COMPASS enrolled stable patients with symptoms suggestive of coronary artery disease who had been referred for myocardial perfusion imaging at 19 US sites. A blood sample was obtained in all 431 patients prior to myocardial perfusion imaging and Corus CAD gene expression testing was performed with study investigators blinded to Corus CAD test results. Following myocardial perfusion imaging, patients underwent invasive coronary angiography or coronary CT angiography, gold-standard anatomical tests for the diagnosis of coronary artery disease.
The study was designed to provide additional independent validation of the Corus CAD test in a real-world intended use patient population of patients presenting for myocardial perfusion imaging, a common non-invasive test for CAD, and builds on the results of the previous PREDICT validation study.
The press release stated that Corus CAD requires only a simple blood draw for testing, making it safe, convenient, and easy to administer. The study evaluated results in stable non-diabetic patients with typical or atypical symptoms suggestive of CAD and found that Corus CAD surpassed the accuracy of myocardial perfusion imaging, a test that was administered more 10 million times in the US in 2010.
“The evaluation of stable patients with chest pain and other symptoms suggestive of coronary artery disease is a common challenge for clinicians, accounting for as many as 10,000 outpatient visits each day,” said the publication’s lead author, Gregory S Thomas, medical director of the MemorialCare Heart & Vascular Institute at Long Beach Memorial Medical Center and clinical professor of Medicine and director of Nuclear Cardiology Education at the University of California-Irvine School of Medicine. “In the US, myocardial perfusion imaging testing is often performed in these patients and is followed by referral to invasive coronary angiography.

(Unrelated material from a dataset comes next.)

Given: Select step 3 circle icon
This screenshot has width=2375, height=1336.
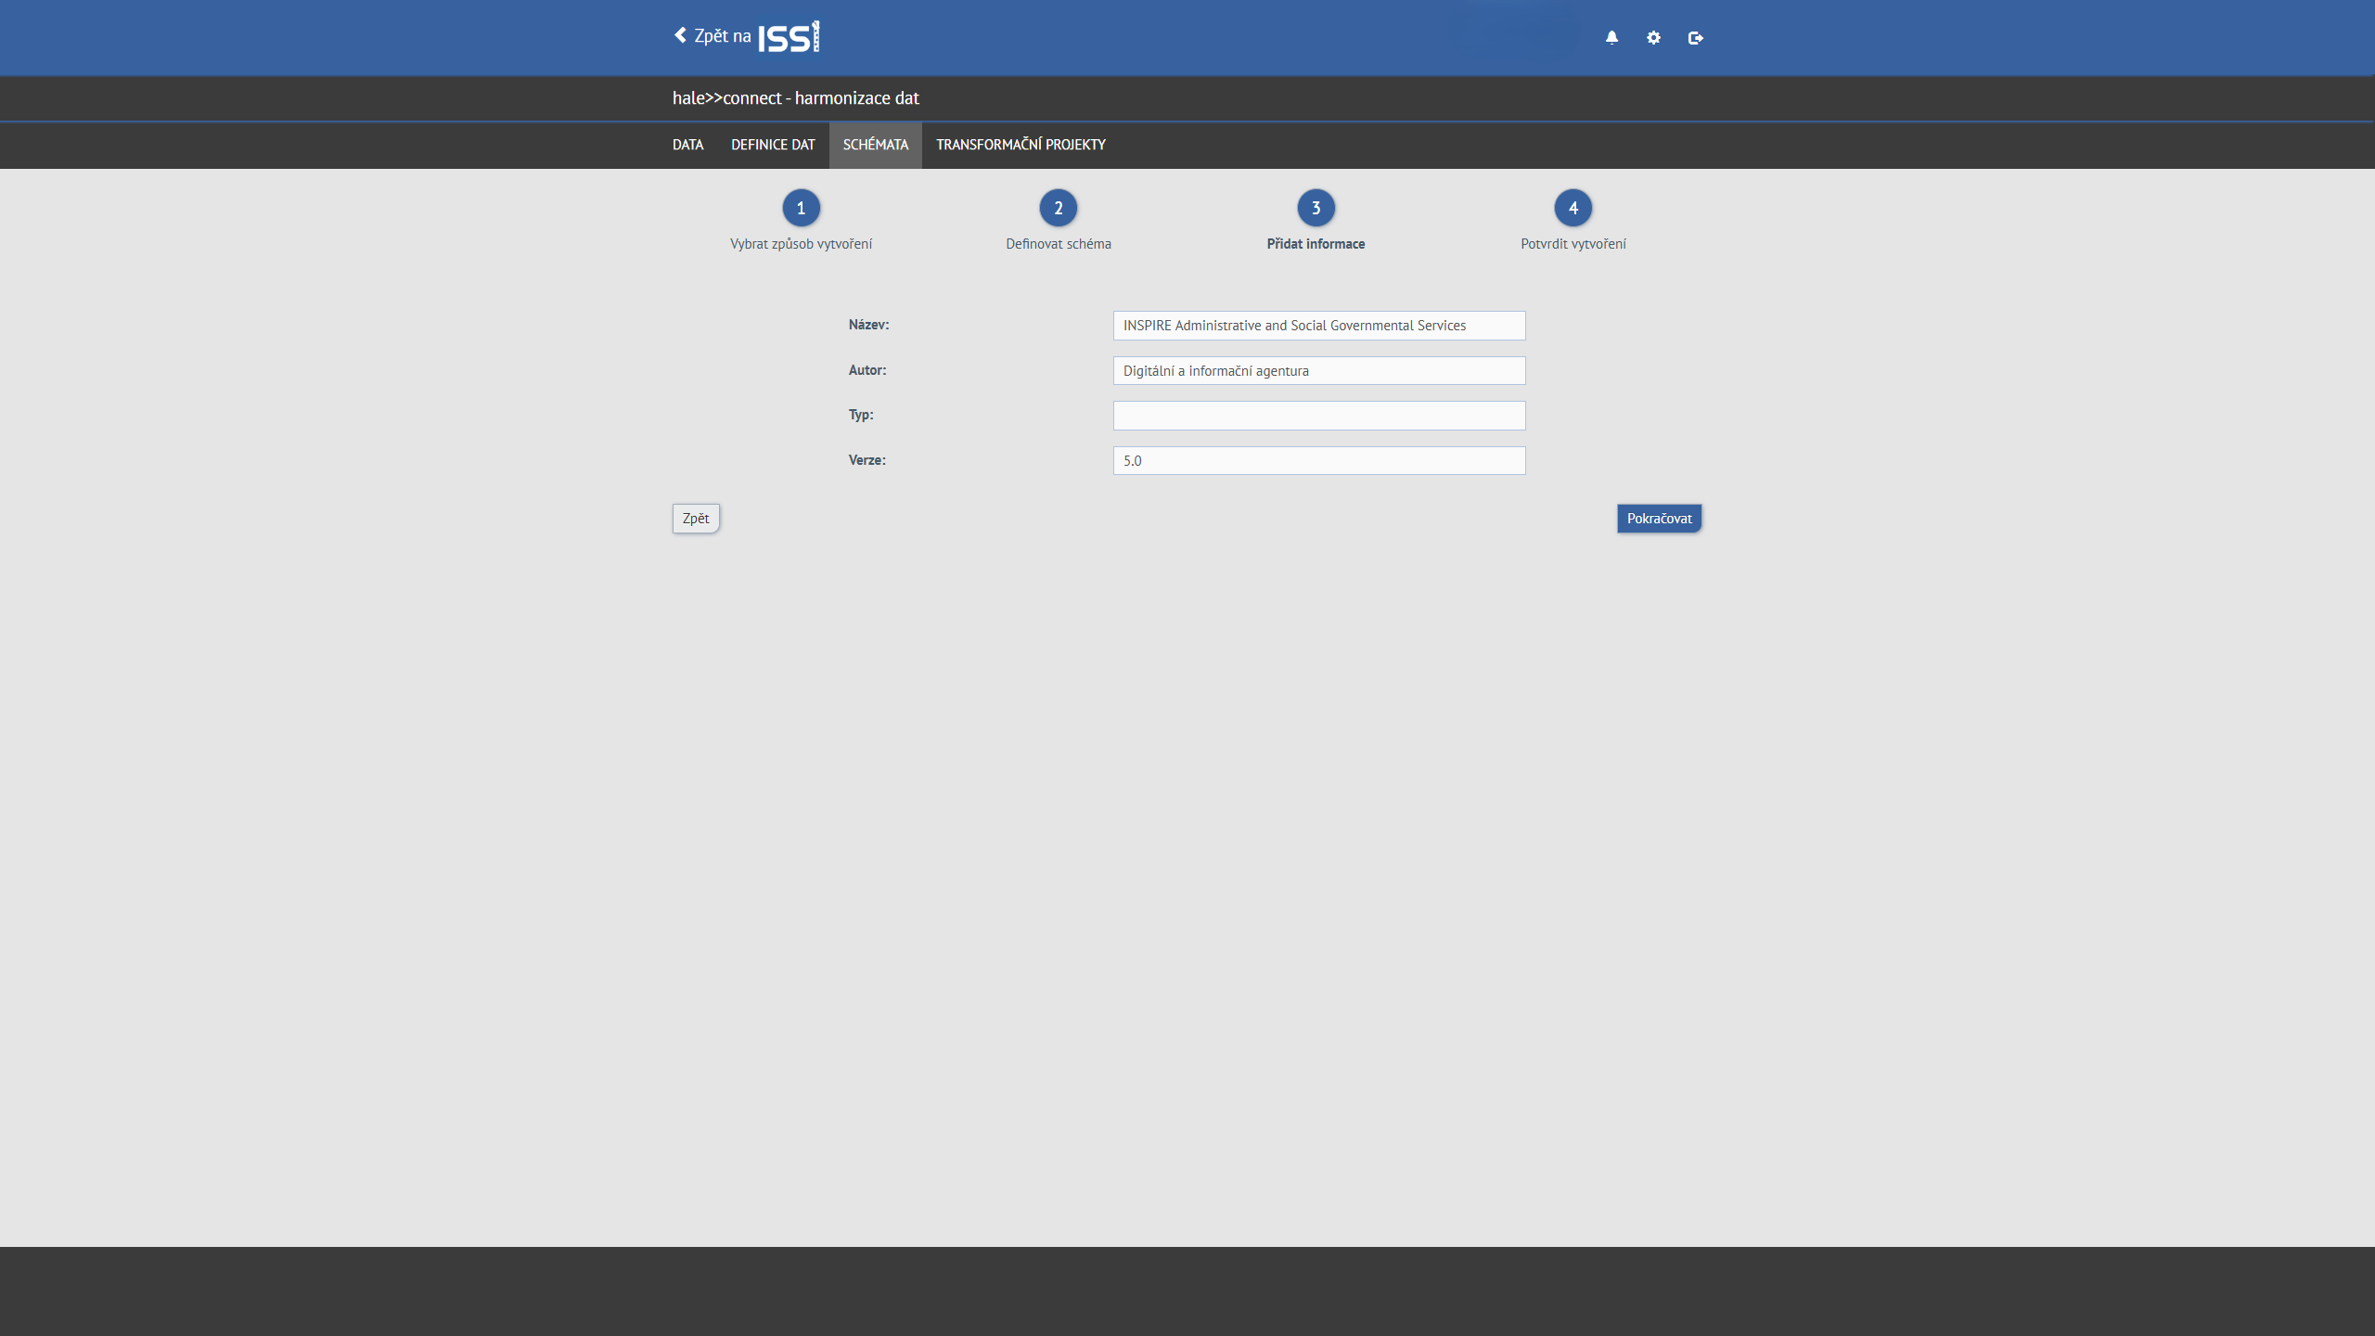Looking at the screenshot, I should [1316, 208].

Based on the results of this study of the Corus CAD gene expression test, we now have a reliable diagnostic approach for evaluating patients with symptoms of obstructive CAD. With its high sensitivity and negative predictive value, Corus CAD may help clinicians accurately and efficiently exclude the diagnosis of obstructive CAD early in the diagnostic pathway, so they can assess for other causes of their patients’ symptoms.”